Jon, 

I think your idea is interesting but there are a lot of moving parts here with 
negotiating a connection, validating security, and defining how the 
communication between NiFi and Registry would work. Those definitions are not 
stored in the nifi,properties file, and introducing them there would be 
difficult. 

There is, however, a simpler solution to your request. You can populate a 
flow.xml.gz in your NiFi container so that it has that flow definition without 
needing to join an existing cluster. You can make that flow definition static 
or dynamic by using the NiFi CLI Toolkit to retrieve a specific flow definition 
from the registry instance as part of your container setup process. 

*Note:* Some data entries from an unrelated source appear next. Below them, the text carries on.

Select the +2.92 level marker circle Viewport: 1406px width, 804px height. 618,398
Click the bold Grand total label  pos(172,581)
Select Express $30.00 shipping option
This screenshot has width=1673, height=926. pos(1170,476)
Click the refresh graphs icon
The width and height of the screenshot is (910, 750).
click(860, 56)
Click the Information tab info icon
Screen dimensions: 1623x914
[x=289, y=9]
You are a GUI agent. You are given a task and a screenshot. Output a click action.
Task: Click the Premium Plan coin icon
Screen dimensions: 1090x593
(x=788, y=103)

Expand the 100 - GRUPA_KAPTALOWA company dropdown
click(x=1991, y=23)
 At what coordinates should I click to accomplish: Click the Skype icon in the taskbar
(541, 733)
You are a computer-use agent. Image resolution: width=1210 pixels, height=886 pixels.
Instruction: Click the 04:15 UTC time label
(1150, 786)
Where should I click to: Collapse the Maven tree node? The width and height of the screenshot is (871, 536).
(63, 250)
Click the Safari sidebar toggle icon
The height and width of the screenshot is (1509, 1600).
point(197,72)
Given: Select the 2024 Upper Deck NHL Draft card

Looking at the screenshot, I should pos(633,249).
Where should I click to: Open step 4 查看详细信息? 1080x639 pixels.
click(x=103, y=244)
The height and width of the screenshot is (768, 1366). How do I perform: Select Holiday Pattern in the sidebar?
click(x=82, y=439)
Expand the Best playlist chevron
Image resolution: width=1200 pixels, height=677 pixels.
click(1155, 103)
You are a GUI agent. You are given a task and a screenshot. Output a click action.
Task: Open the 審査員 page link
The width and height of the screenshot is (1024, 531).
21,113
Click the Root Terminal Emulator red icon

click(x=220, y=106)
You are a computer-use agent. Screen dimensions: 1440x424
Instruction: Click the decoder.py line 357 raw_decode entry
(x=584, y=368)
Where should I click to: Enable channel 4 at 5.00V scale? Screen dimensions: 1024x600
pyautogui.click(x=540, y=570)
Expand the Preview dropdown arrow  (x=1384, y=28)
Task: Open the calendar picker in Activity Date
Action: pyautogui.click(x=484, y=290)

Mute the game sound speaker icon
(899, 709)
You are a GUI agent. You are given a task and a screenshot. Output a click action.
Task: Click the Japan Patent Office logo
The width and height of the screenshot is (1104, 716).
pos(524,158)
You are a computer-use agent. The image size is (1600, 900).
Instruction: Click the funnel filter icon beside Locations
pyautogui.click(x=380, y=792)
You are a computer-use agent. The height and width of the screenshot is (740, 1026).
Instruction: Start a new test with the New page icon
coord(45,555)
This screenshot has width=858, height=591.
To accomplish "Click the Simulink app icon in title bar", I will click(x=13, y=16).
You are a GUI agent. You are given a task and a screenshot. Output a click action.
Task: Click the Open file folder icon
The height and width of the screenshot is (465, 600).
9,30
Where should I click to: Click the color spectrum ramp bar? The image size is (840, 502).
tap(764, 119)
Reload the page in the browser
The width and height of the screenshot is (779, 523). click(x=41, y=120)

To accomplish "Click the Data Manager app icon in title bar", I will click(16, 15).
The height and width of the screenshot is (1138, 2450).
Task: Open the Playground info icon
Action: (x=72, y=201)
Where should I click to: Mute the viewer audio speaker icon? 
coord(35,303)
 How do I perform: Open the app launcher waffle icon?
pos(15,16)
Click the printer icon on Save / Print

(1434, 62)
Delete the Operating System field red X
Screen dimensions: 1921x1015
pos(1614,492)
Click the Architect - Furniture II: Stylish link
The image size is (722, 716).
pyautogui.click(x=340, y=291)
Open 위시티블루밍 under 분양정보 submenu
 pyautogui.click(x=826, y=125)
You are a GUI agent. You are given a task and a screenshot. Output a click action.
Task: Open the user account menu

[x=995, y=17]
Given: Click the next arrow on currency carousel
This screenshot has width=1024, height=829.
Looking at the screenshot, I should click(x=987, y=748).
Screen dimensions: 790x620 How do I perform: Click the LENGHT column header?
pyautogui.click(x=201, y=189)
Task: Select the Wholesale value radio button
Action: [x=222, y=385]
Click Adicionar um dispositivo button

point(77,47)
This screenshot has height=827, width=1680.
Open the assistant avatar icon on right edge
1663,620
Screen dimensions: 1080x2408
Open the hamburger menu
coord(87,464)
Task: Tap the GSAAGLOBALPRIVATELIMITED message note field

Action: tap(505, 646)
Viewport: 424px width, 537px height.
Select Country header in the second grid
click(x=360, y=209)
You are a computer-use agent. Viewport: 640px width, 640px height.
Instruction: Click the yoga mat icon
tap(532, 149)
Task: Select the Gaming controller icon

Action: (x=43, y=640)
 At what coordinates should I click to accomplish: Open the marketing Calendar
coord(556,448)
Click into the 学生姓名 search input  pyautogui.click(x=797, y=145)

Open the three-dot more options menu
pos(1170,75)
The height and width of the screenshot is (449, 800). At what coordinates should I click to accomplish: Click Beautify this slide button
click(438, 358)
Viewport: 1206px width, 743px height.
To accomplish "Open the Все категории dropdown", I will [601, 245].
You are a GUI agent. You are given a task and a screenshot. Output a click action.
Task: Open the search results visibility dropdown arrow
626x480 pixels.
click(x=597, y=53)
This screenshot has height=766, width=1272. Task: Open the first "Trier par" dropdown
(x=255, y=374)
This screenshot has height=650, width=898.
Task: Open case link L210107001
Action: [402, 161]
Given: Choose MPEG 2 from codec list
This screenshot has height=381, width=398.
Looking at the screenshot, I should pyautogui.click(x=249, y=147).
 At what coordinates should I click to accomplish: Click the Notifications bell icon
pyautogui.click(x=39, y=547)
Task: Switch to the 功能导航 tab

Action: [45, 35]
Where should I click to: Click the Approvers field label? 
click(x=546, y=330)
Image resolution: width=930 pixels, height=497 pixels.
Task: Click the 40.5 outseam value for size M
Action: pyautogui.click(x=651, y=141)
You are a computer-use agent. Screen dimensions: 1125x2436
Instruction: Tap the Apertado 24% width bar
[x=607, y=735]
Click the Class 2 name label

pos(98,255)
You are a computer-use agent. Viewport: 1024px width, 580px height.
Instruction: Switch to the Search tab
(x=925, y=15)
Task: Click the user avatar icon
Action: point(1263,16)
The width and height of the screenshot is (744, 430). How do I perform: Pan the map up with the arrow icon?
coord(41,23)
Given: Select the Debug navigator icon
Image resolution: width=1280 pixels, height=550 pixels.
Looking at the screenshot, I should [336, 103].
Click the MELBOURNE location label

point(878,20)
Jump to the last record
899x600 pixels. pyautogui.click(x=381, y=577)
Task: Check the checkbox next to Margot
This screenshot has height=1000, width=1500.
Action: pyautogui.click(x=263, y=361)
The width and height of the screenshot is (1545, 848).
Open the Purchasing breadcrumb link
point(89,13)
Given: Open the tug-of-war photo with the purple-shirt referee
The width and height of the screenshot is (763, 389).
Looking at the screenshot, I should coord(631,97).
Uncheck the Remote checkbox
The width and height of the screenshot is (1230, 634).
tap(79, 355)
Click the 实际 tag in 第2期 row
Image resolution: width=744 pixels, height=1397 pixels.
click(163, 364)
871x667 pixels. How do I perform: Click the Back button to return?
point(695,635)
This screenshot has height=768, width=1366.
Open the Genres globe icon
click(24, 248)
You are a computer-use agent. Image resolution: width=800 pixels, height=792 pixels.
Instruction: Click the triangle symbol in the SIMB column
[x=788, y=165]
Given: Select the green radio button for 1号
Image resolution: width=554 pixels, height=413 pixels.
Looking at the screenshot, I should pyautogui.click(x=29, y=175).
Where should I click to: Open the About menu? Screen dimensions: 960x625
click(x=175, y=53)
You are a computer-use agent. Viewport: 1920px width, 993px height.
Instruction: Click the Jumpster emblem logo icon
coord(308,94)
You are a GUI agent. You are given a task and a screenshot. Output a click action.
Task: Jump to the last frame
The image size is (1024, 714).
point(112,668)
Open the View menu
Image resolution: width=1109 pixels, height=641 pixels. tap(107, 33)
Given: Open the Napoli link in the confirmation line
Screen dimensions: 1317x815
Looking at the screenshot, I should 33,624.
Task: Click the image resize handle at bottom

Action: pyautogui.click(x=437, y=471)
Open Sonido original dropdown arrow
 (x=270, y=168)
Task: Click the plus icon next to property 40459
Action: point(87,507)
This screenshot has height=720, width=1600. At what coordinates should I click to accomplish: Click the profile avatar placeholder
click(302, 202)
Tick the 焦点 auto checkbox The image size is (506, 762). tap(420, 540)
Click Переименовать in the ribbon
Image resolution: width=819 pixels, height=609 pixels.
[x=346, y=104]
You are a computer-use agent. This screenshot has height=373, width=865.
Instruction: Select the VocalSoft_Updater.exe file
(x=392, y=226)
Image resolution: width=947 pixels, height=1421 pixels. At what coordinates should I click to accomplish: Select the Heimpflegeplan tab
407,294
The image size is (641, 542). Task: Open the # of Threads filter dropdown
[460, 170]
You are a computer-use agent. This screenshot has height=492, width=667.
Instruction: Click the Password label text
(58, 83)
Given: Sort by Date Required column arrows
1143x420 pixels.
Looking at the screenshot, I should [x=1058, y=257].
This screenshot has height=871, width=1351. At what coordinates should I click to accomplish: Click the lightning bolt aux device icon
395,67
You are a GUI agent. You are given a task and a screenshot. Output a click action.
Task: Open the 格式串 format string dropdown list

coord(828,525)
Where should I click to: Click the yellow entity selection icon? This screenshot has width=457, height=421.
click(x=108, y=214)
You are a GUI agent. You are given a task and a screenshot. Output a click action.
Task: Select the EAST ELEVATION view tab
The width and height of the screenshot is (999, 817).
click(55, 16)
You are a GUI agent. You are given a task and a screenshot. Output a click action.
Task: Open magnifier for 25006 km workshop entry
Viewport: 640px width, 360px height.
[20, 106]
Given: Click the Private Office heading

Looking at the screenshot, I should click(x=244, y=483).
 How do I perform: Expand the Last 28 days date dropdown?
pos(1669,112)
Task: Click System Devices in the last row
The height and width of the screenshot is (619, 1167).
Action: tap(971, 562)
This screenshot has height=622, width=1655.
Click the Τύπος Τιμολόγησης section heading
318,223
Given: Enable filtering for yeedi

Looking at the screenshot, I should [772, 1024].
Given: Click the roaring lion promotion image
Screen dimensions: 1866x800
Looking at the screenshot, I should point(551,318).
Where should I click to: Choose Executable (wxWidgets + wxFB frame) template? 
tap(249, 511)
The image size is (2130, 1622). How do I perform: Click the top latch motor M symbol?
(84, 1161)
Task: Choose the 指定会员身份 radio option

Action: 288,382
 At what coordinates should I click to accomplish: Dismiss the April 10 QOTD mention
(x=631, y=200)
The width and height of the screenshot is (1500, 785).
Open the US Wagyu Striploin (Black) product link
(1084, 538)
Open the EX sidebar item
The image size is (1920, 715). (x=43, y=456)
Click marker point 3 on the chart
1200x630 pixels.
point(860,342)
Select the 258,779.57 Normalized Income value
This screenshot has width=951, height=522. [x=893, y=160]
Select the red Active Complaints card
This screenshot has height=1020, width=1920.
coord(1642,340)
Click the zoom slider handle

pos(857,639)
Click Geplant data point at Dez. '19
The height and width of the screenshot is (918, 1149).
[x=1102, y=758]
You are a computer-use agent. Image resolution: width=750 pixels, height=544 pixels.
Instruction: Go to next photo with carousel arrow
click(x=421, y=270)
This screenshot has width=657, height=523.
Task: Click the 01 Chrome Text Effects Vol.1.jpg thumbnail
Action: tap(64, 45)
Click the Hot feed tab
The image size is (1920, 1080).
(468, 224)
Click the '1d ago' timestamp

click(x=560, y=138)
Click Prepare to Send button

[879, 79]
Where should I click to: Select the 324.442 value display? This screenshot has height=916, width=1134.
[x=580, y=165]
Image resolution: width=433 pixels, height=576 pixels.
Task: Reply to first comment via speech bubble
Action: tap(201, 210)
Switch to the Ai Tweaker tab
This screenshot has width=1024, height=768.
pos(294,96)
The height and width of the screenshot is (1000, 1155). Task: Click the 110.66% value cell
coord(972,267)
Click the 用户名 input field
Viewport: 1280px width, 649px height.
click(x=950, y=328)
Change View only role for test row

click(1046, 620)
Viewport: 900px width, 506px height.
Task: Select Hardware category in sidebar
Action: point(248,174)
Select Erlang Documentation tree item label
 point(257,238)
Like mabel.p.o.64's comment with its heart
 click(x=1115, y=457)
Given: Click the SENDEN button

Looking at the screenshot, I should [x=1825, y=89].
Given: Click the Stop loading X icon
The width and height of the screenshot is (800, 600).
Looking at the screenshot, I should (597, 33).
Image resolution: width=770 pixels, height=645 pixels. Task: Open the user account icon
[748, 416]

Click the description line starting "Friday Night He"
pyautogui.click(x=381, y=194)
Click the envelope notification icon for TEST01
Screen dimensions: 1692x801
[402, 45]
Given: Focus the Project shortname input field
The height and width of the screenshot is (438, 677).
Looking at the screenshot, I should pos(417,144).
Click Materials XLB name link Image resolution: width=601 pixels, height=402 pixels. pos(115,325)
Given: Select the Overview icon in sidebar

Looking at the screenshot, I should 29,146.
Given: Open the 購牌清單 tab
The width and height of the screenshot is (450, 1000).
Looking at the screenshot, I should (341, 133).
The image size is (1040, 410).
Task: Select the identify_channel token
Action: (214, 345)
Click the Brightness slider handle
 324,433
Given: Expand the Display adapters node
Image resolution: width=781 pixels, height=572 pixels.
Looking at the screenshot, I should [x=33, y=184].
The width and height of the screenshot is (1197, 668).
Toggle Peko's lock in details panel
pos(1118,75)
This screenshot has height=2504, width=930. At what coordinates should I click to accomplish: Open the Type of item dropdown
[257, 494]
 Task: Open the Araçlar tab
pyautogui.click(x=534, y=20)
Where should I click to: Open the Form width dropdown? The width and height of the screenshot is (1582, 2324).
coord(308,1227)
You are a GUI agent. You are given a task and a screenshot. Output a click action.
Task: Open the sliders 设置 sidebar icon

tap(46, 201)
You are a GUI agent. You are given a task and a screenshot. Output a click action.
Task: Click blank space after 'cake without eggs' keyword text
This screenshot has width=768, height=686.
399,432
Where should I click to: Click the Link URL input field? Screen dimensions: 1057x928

This should meet the requirements you’ve listed below. 


Andy LoPresto
[email protected]
[email protected]
PGP Fingerprint: 70EC B3E5 98A6 5A3F D3C4  BACE 3C6E F65B 2F7D EF69

> On Feb 20, 2020, at 12:00 PM, Kessler, Jon <[email protected]> wrote:
> 
> I'm interested in being able to configure NiFi in a way that it will, upon 
> startup, create a process group using the latest (or otherwise specified) 
> flow that is stored within a NiFi Registry (probably something in 
> nifi.properties). If it fails to connect to/pull from the registry then I 
> want that NiFi to fail to start. I think this would be useful when it comes 
> to deploying NiFi in a container so that you can have it start with a 
> specific flow without having to have it join an active NiFi cluster. That 
> process group (or groups if we want to get fancy and allow more than one) 
> should be configured so that version control with the registry is already set 
> up as well.
> 
> This behavior should only occur if the NiFi being started currently has an 
> empty flow. This should prevent changes to the graph from being stomped on if 
> that NiFi is restarted later on.
> 
> Just wanted to solicit thoughts on such a thing.